TAREFA A REALIZAR >>
Apresente todas as linhas da listagem abaixo em forma de lista numerada, omitindo as linhas em branco.

DADOS DISPONÍVEIS >>

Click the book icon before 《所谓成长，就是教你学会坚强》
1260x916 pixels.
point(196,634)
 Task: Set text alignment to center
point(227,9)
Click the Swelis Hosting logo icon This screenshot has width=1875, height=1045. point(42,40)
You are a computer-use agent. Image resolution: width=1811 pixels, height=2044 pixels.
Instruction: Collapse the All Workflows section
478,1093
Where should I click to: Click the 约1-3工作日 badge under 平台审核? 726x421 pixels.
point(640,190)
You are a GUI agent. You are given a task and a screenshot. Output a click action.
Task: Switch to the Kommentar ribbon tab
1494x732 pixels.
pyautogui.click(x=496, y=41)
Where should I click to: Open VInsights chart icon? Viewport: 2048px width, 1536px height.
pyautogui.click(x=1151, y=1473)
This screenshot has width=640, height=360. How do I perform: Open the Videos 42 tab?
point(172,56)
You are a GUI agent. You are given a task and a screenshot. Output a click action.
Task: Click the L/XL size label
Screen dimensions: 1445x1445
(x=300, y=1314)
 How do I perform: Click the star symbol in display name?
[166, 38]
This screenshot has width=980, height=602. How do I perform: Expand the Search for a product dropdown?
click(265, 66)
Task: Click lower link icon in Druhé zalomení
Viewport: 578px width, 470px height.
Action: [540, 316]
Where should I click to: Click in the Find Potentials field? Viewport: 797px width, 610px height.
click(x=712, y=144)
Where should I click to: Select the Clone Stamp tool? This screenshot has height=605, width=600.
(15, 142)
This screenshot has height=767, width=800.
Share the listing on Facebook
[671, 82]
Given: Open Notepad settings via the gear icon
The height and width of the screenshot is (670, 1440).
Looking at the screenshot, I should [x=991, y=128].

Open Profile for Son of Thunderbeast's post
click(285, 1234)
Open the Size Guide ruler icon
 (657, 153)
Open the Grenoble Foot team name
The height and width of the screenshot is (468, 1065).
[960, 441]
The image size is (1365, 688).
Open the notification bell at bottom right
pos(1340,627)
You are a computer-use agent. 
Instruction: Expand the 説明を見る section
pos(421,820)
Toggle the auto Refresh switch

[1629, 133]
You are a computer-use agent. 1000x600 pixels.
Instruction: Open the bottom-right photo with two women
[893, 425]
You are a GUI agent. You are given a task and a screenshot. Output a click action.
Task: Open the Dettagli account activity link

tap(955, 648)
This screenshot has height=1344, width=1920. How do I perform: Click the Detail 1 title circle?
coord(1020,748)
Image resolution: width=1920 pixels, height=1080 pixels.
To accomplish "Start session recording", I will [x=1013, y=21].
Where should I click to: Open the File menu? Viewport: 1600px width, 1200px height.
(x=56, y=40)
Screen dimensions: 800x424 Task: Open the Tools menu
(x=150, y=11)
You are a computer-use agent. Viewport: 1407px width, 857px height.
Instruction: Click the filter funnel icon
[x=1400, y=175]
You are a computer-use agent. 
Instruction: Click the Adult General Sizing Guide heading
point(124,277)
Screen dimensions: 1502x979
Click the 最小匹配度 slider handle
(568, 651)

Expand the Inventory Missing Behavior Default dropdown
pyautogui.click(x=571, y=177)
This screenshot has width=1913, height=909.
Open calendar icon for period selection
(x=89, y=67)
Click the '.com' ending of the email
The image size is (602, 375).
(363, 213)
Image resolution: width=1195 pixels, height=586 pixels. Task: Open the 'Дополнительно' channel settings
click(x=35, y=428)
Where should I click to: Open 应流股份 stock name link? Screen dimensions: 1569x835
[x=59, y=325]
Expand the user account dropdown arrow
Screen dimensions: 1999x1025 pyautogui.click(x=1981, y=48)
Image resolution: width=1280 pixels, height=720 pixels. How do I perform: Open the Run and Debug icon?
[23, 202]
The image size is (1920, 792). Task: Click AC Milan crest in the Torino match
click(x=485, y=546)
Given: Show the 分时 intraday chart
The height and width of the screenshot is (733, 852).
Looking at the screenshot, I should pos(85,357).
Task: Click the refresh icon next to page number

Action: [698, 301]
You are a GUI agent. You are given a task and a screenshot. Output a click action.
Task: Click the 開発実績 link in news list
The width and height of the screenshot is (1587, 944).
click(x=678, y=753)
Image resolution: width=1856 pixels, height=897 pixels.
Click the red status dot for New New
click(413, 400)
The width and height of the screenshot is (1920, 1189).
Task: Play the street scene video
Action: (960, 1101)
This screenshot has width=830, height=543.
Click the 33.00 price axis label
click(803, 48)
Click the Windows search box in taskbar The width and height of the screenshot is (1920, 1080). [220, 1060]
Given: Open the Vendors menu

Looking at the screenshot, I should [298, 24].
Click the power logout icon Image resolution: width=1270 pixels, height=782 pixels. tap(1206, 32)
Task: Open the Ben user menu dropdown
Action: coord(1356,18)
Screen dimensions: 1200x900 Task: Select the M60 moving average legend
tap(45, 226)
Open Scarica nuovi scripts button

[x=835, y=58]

RESPOSTA AO EXERCÍCIO >>
1. Click the book icon before 《所谓成长，就是教你学会坚强》
2. 1260x916 pixels.
3. point(196,634)
4.  Task: Set text alignment to center
5. point(227,9)
6. Click the Swelis Hosting logo icon This screenshot has width=1875, height=1045. point(42,40)
7. You are a computer-use agent. Image resolution: width=1811 pixels, height=2044 pixels.
8. Instruction: Collapse the All Workflows section
9. 478,1093
10. Where should I click to: Click the 约1-3工作日 badge under 平台审核? 726x421 pixels.
11. point(640,190)
12. You are a GUI agent. You are given a task and a screenshot. Output a click action.
13. Task: Switch to the Kommentar ribbon tab
14. 1494x732 pixels.
15. pyautogui.click(x=496, y=41)
16. Where should I click to: Open VInsights chart icon? Viewport: 2048px width, 1536px height.
17. pyautogui.click(x=1151, y=1473)
18. This screenshot has width=640, height=360. How do I perform: Open the Videos 42 tab?
19. point(172,56)
20. You are a GUI agent. You are given a task and a screenshot. Output a click action.
21. Task: Click the L/XL size label
22. Screen dimensions: 1445x1445
23. (x=300, y=1314)
24.  How do I perform: Click the star symbol in display name?
25. [166, 38]
26. This screenshot has width=980, height=602. How do I perform: Expand the Search for a product dropdown?
27. click(265, 66)
28. Task: Click lower link icon in Druhé zalomení
29. Viewport: 578px width, 470px height.
30. Action: [540, 316]
31. Where should I click to: Click in the Find Potentials field? Viewport: 797px width, 610px height.
32. click(x=712, y=144)
33. Where should I click to: Select the Clone Stamp tool? This screenshot has height=605, width=600.
34. (15, 142)
35. This screenshot has height=767, width=800.
36. Share the listing on Facebook
37. [671, 82]
38. Given: Open Notepad settings via the gear icon
39. The height and width of the screenshot is (670, 1440).
40. Looking at the screenshot, I should [x=991, y=128].
41. Open Profile for Son of Thunderbeast's post
42. click(285, 1234)
43. Open the Size Guide ruler icon
44.  (657, 153)
45. Open the Grenoble Foot team name
46. The height and width of the screenshot is (468, 1065).
47. [960, 441]
48. The image size is (1365, 688).
49. Open the notification bell at bottom right
50. pos(1340,627)
51. You are a computer-use agent. 
52. Instruction: Expand the 説明を見る section
53. pos(421,820)
54. Toggle the auto Refresh switch
55. [1629, 133]
56. You are a computer-use agent. 1000x600 pixels.
57. Instruction: Open the bottom-right photo with two women
58. [893, 425]
59. You are a GUI agent. You are given a task and a screenshot. Output a click action.
60. Task: Open the Dettagli account activity link
61. tap(955, 648)
62. This screenshot has height=1344, width=1920. How do I perform: Click the Detail 1 title circle?
63. coord(1020,748)
64. Image resolution: width=1920 pixels, height=1080 pixels.
65. To accomplish "Start session recording", I will [x=1013, y=21].
66. Where should I click to: Open the File menu? Viewport: 1600px width, 1200px height.
67. (x=56, y=40)
68. Screen dimensions: 800x424 Task: Open the Tools menu
69. (x=150, y=11)
70. You are a computer-use agent. Viewport: 1407px width, 857px height.
71. Instruction: Click the filter funnel icon
72. [x=1400, y=175]
73. You are a computer-use agent. 
74. Instruction: Click the Adult General Sizing Guide heading
75. point(124,277)
76. Screen dimensions: 1502x979
77. Click the 最小匹配度 slider handle
78. (568, 651)
79. Expand the Inventory Missing Behavior Default dropdown
80. pyautogui.click(x=571, y=177)
81. This screenshot has width=1913, height=909.
82. Open calendar icon for period selection
83. (x=89, y=67)
84. Click the '.com' ending of the email
85. The image size is (602, 375).
86. (363, 213)
87. Image resolution: width=1195 pixels, height=586 pixels. Task: Open the 'Дополнительно' channel settings
88. click(x=35, y=428)
89. Where should I click to: Open 应流股份 stock name link? Screen dimensions: 1569x835
90. [x=59, y=325]
91. Expand the user account dropdown arrow
92. Screen dimensions: 1999x1025 pyautogui.click(x=1981, y=48)
93. Image resolution: width=1280 pixels, height=720 pixels. How do I perform: Open the Run and Debug icon?
94. [23, 202]
95. The image size is (1920, 792). Task: Click AC Milan crest in the Torino match
96. click(x=485, y=546)
97. Given: Show the 分时 intraday chart
98. The height and width of the screenshot is (733, 852).
99. Looking at the screenshot, I should pos(85,357).
100. Task: Click the refresh icon next to page number
101. Action: [698, 301]
102. You are a GUI agent. You are given a task and a screenshot. Output a click action.
103. Task: Click the 開発実績 link in news list
104. The width and height of the screenshot is (1587, 944).
105. click(x=678, y=753)
106. Image resolution: width=1856 pixels, height=897 pixels.
107. Click the red status dot for New New
108. click(413, 400)
109. The width and height of the screenshot is (1920, 1189).
110. Task: Play the street scene video
111. Action: (960, 1101)
112. This screenshot has width=830, height=543.
113. Click the 33.00 price axis label
114. click(803, 48)
115. Click the Windows search box in taskbar The width and height of the screenshot is (1920, 1080). [220, 1060]
116. Given: Open the Vendors menu
117. Looking at the screenshot, I should [298, 24].
118. Click the power logout icon Image resolution: width=1270 pixels, height=782 pixels. tap(1206, 32)
119. Task: Open the Ben user menu dropdown
120. Action: coord(1356,18)
121. Screen dimensions: 1200x900 Task: Select the M60 moving average legend
122. tap(45, 226)
123. Open Scarica nuovi scripts button
124. [x=835, y=58]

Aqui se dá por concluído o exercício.